(Entries for locating described items)
= = = = = = =

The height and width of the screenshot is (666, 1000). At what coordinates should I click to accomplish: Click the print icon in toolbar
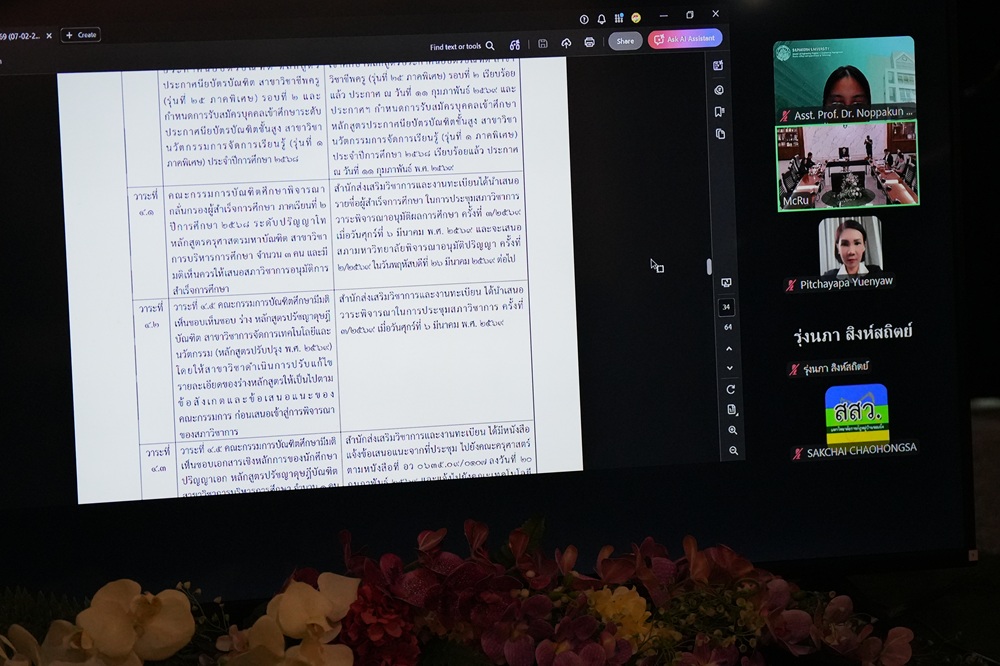tap(590, 43)
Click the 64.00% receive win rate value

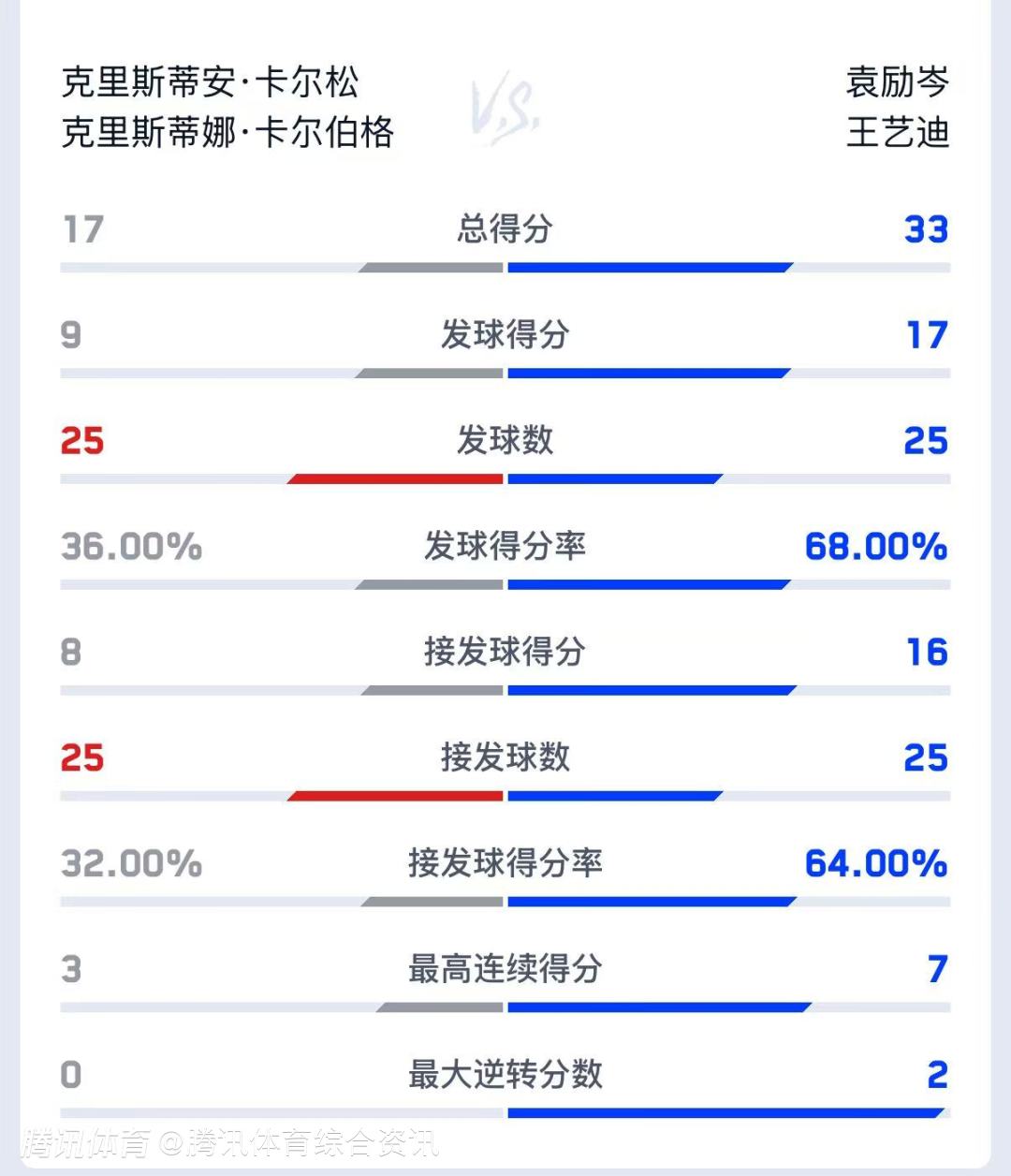point(876,863)
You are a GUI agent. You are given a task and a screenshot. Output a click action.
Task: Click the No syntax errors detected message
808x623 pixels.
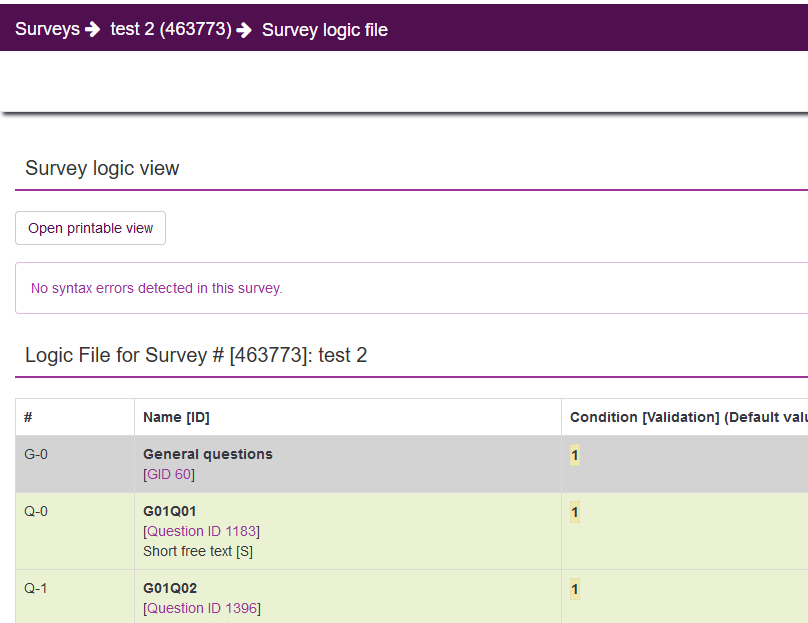click(x=157, y=288)
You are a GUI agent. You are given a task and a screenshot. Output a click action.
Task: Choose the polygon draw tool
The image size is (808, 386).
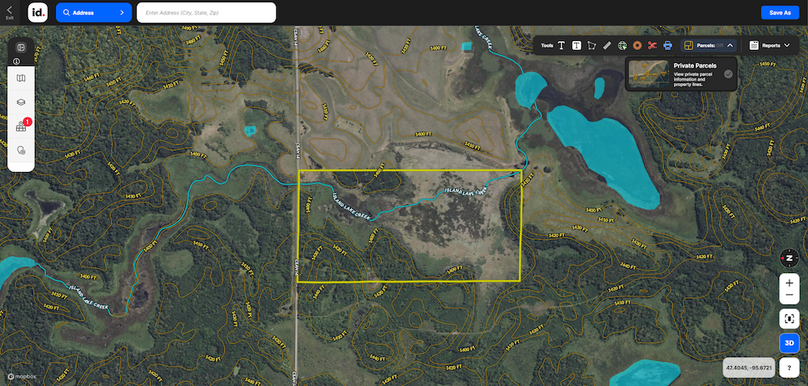pyautogui.click(x=592, y=45)
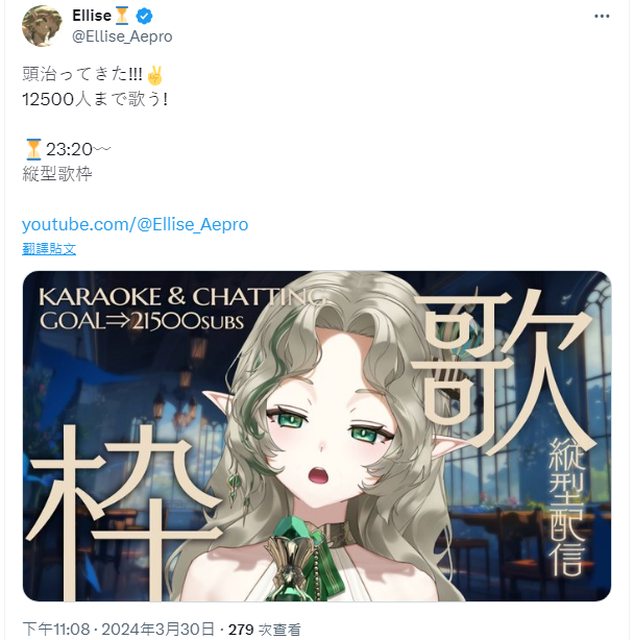Click the blue verified badge
634x640 pixels.
tap(144, 16)
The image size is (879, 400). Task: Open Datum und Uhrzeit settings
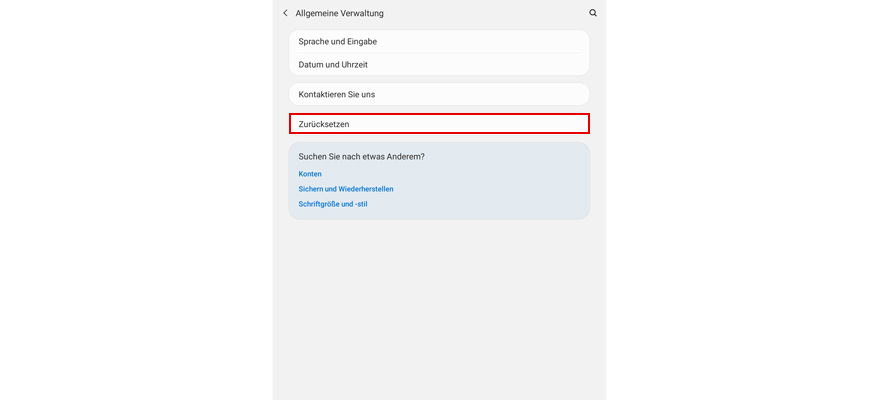coord(438,65)
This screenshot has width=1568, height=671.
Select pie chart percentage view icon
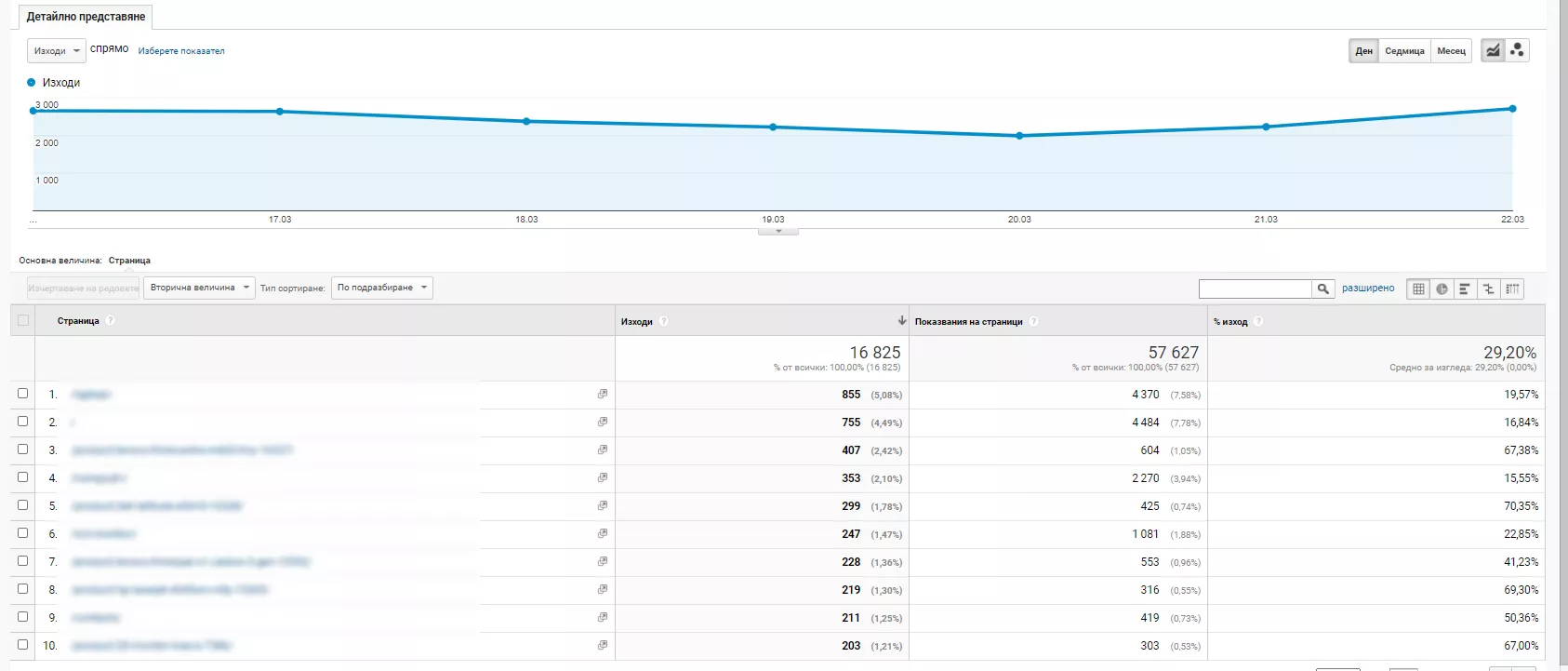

= = = = = = =

Rewrite all of the entries above, replacing "GUI agent" with "interface agent" and leaving everything else unchanged. Omit the pictures from your answer.

• _Reply to the task_
The height and width of the screenshot is (666, 1000). At what coordinates should I click to accomplish: Click the print icon in toolbar
tap(590, 43)
Click the 64.00% receive win rate value

point(876,863)
You are a interface agent. You are given a task and a screenshot. Output a click action.
Task: Click the No syntax errors detected message
808x623 pixels.
click(x=157, y=288)
You are a interface agent. You are given a task and a screenshot. Output a click action.
Task: Choose the polygon draw tool
The image size is (808, 386).
pyautogui.click(x=592, y=45)
Click the blue verified badge
634x640 pixels.
tap(144, 16)
The image size is (879, 400). Task: Open Datum und Uhrzeit settings
coord(438,65)
This screenshot has width=1568, height=671.
Select pie chart percentage view icon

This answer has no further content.